Unterschied zwischen NT Lanmanager Version 2 und Kerberos

[schnarchzapfen 10]

Hallo, was mich schon immer mal interessiert hat ist, was der genaue Unterschied zwischen dem von Windows NT Systemen verwendeten Lanmanager und der vom ADS (W2k, W2k3) verwendeten Authentifizierungsmethode Kerberos ist?

 

Was für eine Authentifizierungsmethode unterstützen eigentlich Windows 9x Systeme?

Ändert die Installation des W9x ADS-Clients die vom W9x System unterstützte Authentifizierungsmethode?

 

Ändert sich die unterstützte Authentifiierungsmethode bei Windows NT Systemen durch die Installation von Service Packs bzw. Patches?

[Wäscherei 11]

Hallo,

 

meines Wissens ändert sich die Unterstützung durch Servicepacks von LAN MANAGER zu NTLM (NT Lanmanager) nach NTLMv2 (NT Lanmanager Version 2). LAN MAnager konnte nur Großbuchstaben und max 7 Zeichen unterstützen.

 

 

Kerberos

 

Bei KErberos gibt es 3 beteiligte Stellen, der Client, der Server und der Kerberos-Server. Der Kerberos-Server selbst authentifiziert sich gegenüber dem Client und Server und authentifiziert den Server gegenüber dem Client und den Client gegenüber dem Server. Dadurch werden Man-In-The-Middle-Angriffe vermieden. Kerberos verwendet sog. Tickets zur Authentifizierung. Der Client fordert vom Kerberos-Server ein sog. Ticket Granting Ticket (TGT) an. Hierzu muss der Benutzer ein Passwort eingeben. Um den Kerberos-Dienst nutzen zu können, muss sich ein Client zuerst beim Kerberos-Server anmelden. Mit dem TGT ist der Client in der Lage, weitere Tickets für Dienste anzufordern, ohne nochmal ein Passwort eingeben zu müssen. Es wird auch ein Sitzungsschlüssel für die Kommunikation zwischen Client und Kerberos-Server ausgehandelt. Sie können benutzt werden, um den Datenverkehr zu verschlüsseln.

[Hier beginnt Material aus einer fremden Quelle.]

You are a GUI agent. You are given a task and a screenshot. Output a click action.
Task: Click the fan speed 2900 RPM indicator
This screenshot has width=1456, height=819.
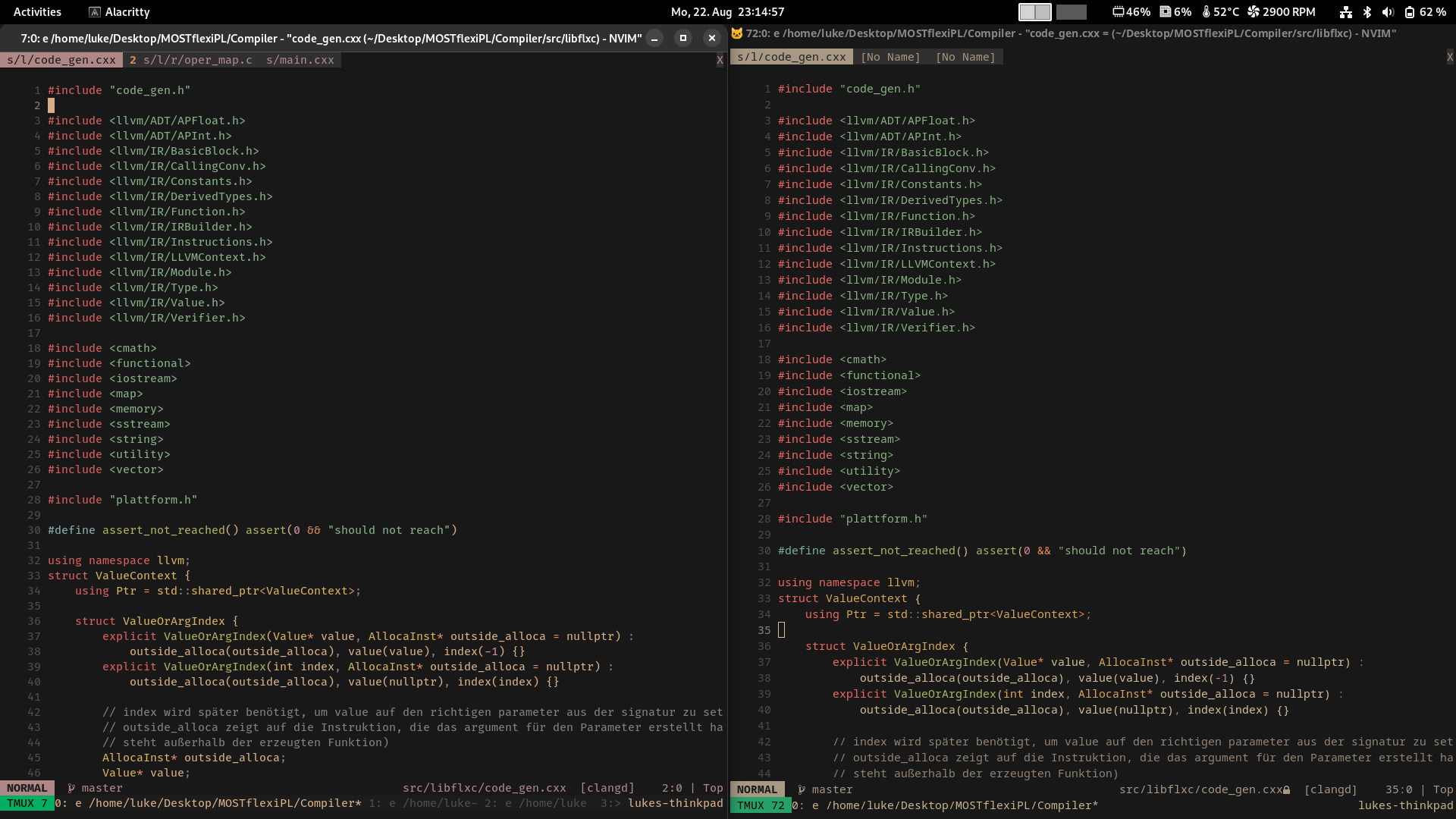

Um einen Dienst, der Kerberos unterstützt, benutzen zu können, fordert der Nutzer ein weiteres Ticket an. Dieses Ticket sendet der Client dann an den Dienst, der überprüft, ob er dem Client den Zugriff gestatten soll. Auch hierbei wird ein Sitzungsschlüssel vereinbart und die Identität von Client, Server und Kerberos-Server überprüft.

Bei Kerberos4 wird als Chiffre nur DES unterstützt. Kerberos5 ist in der Lage, die verwendete Chiffre und das verwendete Prüfsummenverfahren auszuhandeln.

Ein Kerberos-Server ist für einen Realm zuständig, d.h. er verwaltet nur Konten, die zu seinem Realm gehören. Der Realm ist meist der DNS-Domänen-Namen in Großbuchstaben, etwa EXAMPLE.COM. Ein Rechner kann immer nur zu einem Realm gehören. Um auf Dienste in anderen Realms über Kerberos zugreifen zu können, müssen Vertrauensstellungen zwischen den einzelnen Realms hergestellt werden. So ist es möglich, dass ein Benutzer aus A.EXAMPLE.COM auf Dienste in B.EXAMPLE.COM zugreifen kann, ohne sich erneut authentifizieren zu müssen. Benutzer, Hosts und Dienste werden bei Kerberos über symmetrische Schlüssel authentifiziert. Dem Schlüssel ist ein Name, der Kerberos Principal, zugeordnet. Durch Kerberos werden insbesondere Angriffe durch passives Sniffing unterbunden, aber auch Spoofing, Wörterbuch, Replay und andere Angriffe werden erschwert. Damit ein Netzwerkdienst Kerberos nutzen kann, ist es nötig, dass der Dienst in der Lage ist, mit Kerberos-Tickets umzugehen. Auf dem Server und Client Host muss jeweils ein Kerberos-Client installiert und konfiguriert sein. Sowohl die Client- als auch die Server-Software muss Kerberos unterstützen. Für Kerberos5 müssen Client, Server und Kerberos-Server ein gemeinsames Verschlüsselungs- und Prüfsummenverfahren verwenden. Es gibt zwei unterschiedliche Arten von Kerberos-Unterstützung: Entweder Kerberos wird vollständig unterstützt oder der Client sendet dem Server den Kerberos-Principal und das Passwort im Klartext.

 

Ich hoffe das hat ein wenig weiter geholfen.